| Dataset excerpt |

________________

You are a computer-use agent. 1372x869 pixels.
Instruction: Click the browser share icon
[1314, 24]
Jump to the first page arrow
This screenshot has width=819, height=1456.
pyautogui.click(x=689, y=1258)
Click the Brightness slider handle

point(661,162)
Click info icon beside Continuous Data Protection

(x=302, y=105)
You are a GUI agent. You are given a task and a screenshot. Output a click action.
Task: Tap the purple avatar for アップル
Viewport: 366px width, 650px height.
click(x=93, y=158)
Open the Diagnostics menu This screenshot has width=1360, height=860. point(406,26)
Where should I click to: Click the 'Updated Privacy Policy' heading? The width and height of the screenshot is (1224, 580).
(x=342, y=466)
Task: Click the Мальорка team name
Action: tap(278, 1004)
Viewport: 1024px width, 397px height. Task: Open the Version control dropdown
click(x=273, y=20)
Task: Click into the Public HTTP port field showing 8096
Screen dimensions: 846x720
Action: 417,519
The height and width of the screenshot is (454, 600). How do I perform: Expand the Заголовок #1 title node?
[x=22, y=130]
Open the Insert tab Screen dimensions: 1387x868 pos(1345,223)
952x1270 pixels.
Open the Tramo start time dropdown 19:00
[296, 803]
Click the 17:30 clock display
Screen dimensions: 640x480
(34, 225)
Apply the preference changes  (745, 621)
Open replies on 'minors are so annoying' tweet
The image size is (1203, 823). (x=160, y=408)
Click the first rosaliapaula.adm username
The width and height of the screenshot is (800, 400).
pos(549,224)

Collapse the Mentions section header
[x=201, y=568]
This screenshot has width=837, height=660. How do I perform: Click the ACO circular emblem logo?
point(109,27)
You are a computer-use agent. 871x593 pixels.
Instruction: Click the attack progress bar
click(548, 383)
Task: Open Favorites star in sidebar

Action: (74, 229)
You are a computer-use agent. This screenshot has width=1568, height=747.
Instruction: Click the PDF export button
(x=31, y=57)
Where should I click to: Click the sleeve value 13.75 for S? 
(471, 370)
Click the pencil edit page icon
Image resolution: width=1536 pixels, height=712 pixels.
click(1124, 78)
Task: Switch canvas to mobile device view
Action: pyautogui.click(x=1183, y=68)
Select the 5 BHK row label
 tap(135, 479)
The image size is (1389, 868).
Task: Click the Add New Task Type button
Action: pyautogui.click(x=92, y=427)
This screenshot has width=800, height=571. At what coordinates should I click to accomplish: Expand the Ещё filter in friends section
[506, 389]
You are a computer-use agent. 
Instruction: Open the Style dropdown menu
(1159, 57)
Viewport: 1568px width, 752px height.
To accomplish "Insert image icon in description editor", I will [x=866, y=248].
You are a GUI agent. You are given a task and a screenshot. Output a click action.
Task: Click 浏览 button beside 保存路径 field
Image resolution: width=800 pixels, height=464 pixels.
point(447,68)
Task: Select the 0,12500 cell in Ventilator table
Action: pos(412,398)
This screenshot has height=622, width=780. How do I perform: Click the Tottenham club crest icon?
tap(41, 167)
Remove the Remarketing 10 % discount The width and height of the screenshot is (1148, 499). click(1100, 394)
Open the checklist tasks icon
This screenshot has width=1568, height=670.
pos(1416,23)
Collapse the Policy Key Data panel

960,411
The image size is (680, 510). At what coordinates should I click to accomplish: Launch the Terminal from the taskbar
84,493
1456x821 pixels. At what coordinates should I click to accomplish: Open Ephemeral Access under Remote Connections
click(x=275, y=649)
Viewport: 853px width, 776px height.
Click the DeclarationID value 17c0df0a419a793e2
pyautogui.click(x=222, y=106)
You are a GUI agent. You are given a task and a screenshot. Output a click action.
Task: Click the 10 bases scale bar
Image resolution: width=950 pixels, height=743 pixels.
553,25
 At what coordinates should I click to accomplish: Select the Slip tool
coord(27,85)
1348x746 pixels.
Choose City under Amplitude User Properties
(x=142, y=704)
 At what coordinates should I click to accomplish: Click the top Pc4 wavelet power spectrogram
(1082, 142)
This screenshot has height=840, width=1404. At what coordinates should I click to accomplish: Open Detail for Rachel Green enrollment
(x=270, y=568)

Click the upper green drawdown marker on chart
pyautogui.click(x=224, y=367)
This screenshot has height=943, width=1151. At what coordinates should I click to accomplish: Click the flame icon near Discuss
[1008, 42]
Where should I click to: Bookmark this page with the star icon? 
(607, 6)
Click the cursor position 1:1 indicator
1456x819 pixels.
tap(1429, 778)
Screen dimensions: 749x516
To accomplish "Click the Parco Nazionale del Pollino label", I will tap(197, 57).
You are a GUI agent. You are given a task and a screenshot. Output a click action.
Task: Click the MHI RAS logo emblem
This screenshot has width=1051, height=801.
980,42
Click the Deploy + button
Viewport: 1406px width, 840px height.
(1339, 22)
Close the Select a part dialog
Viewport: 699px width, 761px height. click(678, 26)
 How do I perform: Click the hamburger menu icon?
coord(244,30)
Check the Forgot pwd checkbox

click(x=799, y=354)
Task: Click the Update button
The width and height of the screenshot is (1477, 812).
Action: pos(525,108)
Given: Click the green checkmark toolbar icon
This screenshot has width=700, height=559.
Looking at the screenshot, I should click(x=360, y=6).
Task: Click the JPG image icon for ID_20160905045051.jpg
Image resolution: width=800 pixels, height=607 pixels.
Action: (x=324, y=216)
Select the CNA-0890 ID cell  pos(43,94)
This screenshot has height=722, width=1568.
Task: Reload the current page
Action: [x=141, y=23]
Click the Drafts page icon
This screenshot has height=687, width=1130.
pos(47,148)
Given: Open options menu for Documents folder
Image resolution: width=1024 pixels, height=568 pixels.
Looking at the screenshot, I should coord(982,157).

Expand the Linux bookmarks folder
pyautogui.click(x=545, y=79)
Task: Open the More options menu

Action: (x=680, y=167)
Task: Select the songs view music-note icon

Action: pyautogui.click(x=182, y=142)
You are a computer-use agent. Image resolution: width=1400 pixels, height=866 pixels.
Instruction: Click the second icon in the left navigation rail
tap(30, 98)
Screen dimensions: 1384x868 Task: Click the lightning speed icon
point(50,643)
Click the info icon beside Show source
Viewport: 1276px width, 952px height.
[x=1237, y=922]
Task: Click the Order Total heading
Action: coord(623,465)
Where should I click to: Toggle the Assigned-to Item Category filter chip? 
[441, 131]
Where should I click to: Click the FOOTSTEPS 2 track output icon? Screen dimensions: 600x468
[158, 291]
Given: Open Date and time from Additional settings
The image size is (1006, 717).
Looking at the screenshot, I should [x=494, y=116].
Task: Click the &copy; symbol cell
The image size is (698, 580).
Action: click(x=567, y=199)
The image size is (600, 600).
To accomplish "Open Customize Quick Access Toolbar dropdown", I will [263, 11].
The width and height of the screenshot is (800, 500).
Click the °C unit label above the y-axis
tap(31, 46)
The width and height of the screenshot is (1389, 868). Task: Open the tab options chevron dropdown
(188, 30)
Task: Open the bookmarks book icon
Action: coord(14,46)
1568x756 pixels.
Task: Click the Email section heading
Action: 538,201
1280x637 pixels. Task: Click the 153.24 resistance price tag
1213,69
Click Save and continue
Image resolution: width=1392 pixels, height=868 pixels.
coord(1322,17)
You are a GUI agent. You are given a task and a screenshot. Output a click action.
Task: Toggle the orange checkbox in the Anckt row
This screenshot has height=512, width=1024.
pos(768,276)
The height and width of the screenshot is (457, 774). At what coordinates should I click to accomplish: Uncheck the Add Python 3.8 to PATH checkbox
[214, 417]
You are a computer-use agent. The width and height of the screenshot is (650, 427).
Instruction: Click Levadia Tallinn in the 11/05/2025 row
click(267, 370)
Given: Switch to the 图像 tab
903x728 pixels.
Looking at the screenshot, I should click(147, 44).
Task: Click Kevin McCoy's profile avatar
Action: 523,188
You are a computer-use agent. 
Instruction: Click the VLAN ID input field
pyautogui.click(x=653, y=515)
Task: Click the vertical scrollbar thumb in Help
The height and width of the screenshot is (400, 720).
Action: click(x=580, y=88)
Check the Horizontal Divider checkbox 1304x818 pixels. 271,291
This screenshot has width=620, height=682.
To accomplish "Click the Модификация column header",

________________

| WORK INSTRUCTIONS |
Please return each line of the entries above that contains the word "Viewport", copying every such line in full.

| OUTPUT FOR THIS TASK |
Viewport: 366px width, 650px height.
Viewport: 1024px width, 397px height. Task: Open the Version control dropdown
Viewport: 1568px width, 752px height.
Viewport: 853px width, 776px height.
Viewport: 1406px width, 840px height.
Viewport: 699px width, 761px height. click(678, 26)
Viewport: 1276px width, 952px height.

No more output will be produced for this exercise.